Either way, Bettman's sway over the owners, many of whom have been quietly courted by Balsillie, will be tested in what is shaping up to be a contest of wills.

An NHL governor who spoke on condition of anonymity revealed some of the animus some owners feel toward Balsillie, whose ham-fisted attempts to move the Penguins and the Predators to the Toronto region earned him no friends among Bettman and his coterie of allies.

The governor pointed out that franchises are granted by the league, which could just as easily revoke them — although that would surely form the basis of a nasty and lengthy lawsuit.

"Balsillie tends to do things like this. The game last night [on Monday between the Penguins and Washington Capitals] was amazing, it's too bad this has to follow on the heels of that," the governor said.

Then there's a statement issued Tuesday night quoting Moyes: "The procedure is in place for other parties to offer more, particularly if the City of Glendale provides financial incentives to keep the team in Glendale."
Those incentives, say hockey sources, would likely have to amount to $20-million per year to make the team viable.

More evocative, then, is a subsequent passage of the release: "overbids must exceed the PSE proposal by $5-million and must be fully funded at closing without a financing contingency."
Given the league has had no success flogging the team to a succession of local and out-of-state suitors — who could have picked up the team for nothing as long as they were prepared to assume $180-million in liabilities — a last-minute bid from a white knight seems unlikely.

As Moyes put it, "I have a duty to seek a transaction that will return the most in sale proceeds to the secured and unsecured creditors. No other proposal to acquire the team provided nearly as much payment to the creditors as that offered by [Balsillie]."
The proposed deal announced yesterday would pay out roughly $80-million to SOF Investments L.P. — a private equity fund with links to computer magnate Michael Dell — and $35-million to the NHL. Another $97.5-million would be distributed among unsecured creditors.

And there are many.

According to a court filing, Moyes is the largest unsecured creditor, having put $103,867,531 into the team (he will forfeit the claim if the deal goes through). The Coyotes owe tens of millions more to charter jet companies, insurers, team broadcasters, and the Glendale, Arizona, water authority, among others.

Stephen Brunt offers up a dead-on column for the Globe and Mail:

"...So here we are … with an owner who has no other options, in a league fighting multiple fires, with a process that is now in the hands of the courts. A more-than-fair offer is on the table, one that will help prop up franchise values, will solve a huge problem, will save millions in bailout money and will instantly transform a have-not franchise into a have.

Think maybe Jim Balsillie has talked to some of those other owners over the past few months? Think maybe they've come to understand he's not the bogeyman, that he might be the best and only alternative right now?
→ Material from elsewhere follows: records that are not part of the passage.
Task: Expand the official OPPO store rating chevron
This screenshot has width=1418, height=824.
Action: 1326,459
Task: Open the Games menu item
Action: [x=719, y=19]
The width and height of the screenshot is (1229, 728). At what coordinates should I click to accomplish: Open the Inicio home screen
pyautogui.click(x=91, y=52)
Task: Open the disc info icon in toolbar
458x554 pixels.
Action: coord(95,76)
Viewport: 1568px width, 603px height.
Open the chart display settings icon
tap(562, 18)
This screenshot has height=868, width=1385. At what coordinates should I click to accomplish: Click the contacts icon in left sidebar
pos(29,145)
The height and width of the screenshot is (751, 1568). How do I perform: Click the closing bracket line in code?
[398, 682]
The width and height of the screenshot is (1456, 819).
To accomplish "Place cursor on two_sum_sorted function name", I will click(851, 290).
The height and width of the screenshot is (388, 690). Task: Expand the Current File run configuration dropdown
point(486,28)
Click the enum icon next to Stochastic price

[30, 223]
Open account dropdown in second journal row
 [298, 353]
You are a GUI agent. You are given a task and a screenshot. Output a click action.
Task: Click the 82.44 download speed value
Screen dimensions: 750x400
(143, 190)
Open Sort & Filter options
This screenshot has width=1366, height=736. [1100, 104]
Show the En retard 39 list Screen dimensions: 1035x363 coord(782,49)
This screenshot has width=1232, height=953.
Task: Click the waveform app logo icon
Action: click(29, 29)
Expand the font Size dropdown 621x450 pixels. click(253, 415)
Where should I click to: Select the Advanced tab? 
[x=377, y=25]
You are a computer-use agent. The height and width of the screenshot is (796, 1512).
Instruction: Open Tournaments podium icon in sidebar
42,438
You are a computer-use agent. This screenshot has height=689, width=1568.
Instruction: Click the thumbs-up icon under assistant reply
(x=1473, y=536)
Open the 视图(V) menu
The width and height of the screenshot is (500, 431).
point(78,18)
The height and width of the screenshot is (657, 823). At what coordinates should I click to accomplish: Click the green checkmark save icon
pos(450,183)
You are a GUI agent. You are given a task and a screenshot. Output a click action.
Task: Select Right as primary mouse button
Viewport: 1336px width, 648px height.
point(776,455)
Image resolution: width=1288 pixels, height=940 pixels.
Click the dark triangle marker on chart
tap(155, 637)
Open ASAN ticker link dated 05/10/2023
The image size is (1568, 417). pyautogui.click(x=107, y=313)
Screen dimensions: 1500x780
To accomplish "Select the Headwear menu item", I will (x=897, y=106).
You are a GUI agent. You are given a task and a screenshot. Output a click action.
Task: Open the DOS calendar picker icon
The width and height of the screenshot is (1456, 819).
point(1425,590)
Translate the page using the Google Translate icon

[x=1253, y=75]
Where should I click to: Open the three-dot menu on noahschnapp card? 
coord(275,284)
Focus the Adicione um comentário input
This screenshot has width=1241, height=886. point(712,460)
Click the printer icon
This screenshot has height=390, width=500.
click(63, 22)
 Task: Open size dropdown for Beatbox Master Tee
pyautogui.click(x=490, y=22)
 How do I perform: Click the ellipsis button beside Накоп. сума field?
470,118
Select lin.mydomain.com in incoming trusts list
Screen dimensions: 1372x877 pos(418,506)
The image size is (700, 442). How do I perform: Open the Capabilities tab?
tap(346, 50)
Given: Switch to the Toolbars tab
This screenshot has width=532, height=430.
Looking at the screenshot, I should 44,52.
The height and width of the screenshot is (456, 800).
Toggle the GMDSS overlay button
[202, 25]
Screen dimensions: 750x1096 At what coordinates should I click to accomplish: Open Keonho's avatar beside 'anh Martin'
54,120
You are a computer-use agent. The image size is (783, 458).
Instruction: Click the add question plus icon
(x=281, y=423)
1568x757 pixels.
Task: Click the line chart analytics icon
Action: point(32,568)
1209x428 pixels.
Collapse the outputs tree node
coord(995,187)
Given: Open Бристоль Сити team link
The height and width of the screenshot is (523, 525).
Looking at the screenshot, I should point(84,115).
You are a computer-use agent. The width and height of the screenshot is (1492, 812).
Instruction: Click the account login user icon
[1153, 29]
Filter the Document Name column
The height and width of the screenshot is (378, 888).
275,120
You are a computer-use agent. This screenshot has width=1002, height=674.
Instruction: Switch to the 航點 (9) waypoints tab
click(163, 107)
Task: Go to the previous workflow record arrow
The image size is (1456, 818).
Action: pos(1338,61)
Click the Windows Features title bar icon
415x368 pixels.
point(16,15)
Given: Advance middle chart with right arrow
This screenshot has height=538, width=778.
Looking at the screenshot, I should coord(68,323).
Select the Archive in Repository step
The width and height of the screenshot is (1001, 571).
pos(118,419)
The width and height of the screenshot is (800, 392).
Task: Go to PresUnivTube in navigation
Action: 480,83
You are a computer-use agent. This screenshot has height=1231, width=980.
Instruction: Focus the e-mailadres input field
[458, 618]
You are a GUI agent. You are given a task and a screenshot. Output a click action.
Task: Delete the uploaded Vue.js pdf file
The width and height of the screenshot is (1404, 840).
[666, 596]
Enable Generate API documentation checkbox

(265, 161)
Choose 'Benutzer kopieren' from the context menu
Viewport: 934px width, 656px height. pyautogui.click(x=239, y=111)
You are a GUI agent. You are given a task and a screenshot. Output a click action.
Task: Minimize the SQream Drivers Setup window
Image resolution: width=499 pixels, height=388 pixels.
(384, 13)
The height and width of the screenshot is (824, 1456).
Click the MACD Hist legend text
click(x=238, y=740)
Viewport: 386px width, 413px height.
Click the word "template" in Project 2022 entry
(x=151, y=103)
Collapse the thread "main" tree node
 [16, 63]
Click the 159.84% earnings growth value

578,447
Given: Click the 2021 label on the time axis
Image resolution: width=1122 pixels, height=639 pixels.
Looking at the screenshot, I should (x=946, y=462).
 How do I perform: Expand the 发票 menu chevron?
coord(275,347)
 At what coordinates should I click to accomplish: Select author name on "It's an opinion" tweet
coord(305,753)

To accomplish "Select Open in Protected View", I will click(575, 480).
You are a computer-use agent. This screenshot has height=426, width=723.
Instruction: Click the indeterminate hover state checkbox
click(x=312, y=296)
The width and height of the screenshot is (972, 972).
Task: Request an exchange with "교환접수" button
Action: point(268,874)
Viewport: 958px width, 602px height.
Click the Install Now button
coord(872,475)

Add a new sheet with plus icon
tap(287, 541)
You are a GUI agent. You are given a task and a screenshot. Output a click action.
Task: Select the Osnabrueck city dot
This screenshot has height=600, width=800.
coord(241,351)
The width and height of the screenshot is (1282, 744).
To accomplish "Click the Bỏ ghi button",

And when the commissioner calls them to the barricades for what would be a protracted, expensive legal battle to keep Balsillie out of the league and to keep him from moving the club (he certainly meets all of the criteria they've laid out in their bylaws), think they're ready to follow him blindly into battle one more time?

He won the lockout — and look at what that fine, fail-safe labour agreement delivered. He beat back Balsillie twice, and how did that fix anything? He said not so long ago that Phoenix would be just fine. How did that work out?

By all accounts, the commissioner was apoplectic last night. It seems he may have good reason.

In chess, it's called being put in "check."

Bettman has already proved himself a grandmaster of the game. But even the best of them eventually meet their match..."

Those of us here at OSG HQ agree with Brunt and can't wait for the next gambit by either side of the table.